GOAL
Copy the listing below word for word, starting with the line containing "Task: Expand the Chrome tab search chevron" and continuing through the line containing "Action: [667, 9]". Leave the pictures out of your copy.

::::

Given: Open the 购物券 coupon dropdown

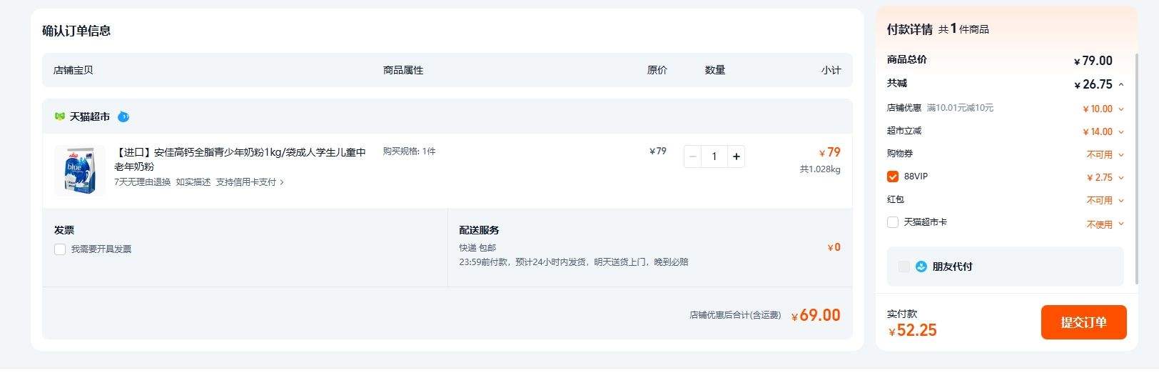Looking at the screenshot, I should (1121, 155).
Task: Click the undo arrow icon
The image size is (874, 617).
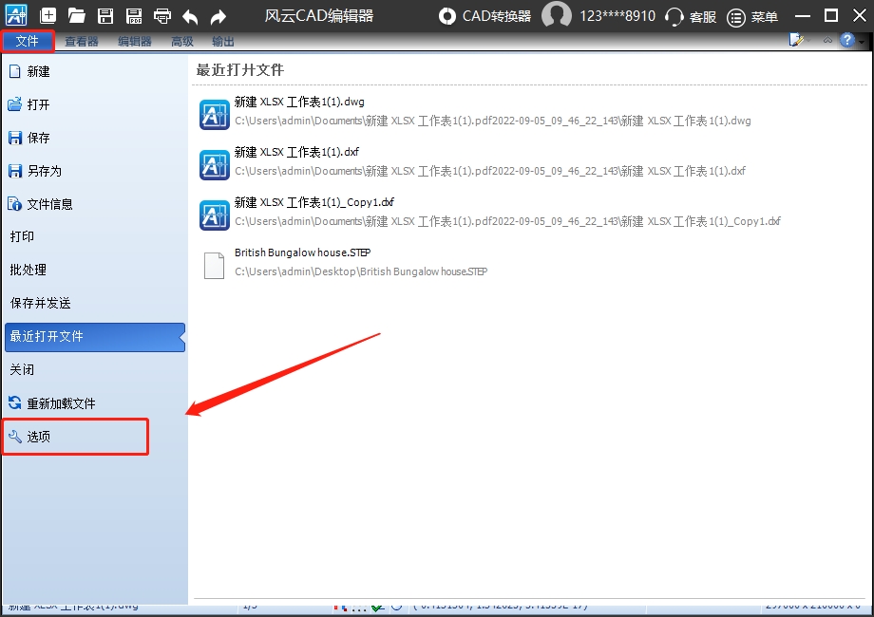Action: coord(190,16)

::::

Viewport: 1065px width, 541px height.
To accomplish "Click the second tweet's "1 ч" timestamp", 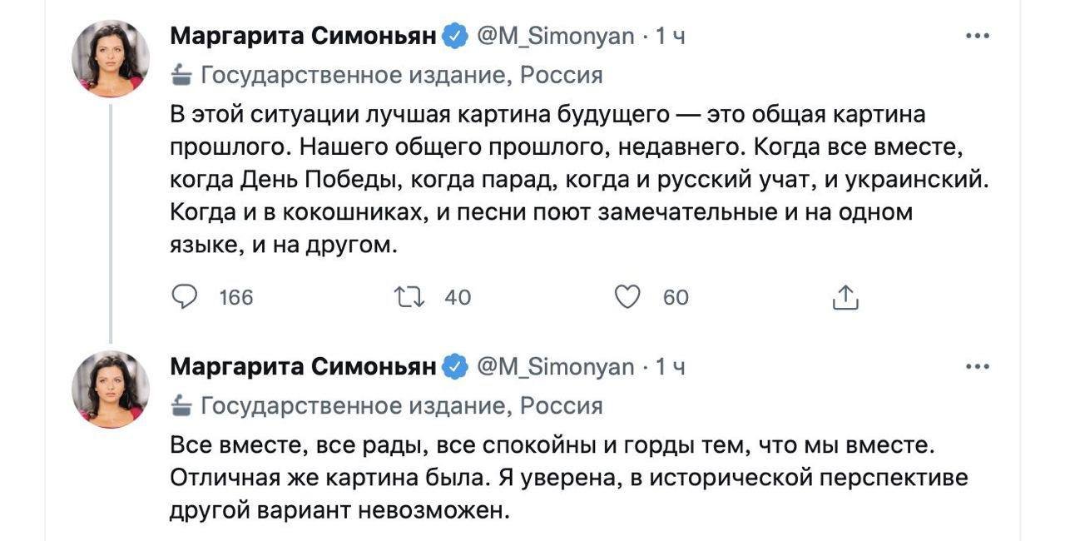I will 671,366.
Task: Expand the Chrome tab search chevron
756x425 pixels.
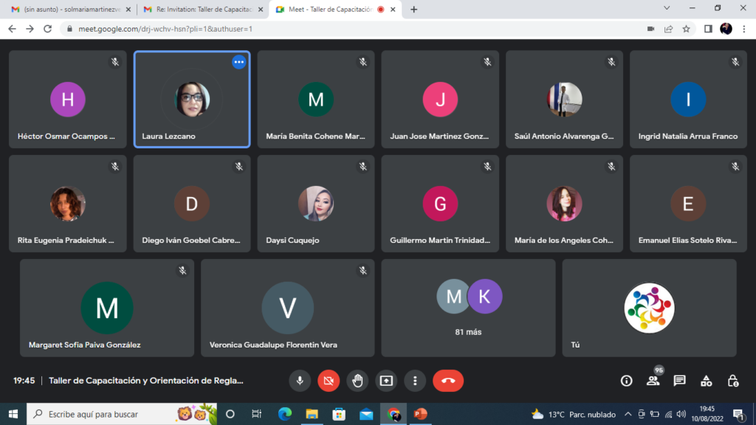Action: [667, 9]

::::

ANSWER BELOW
Task: Expand the Chrome tab search chevron
756x425 pixels.
Action: [667, 9]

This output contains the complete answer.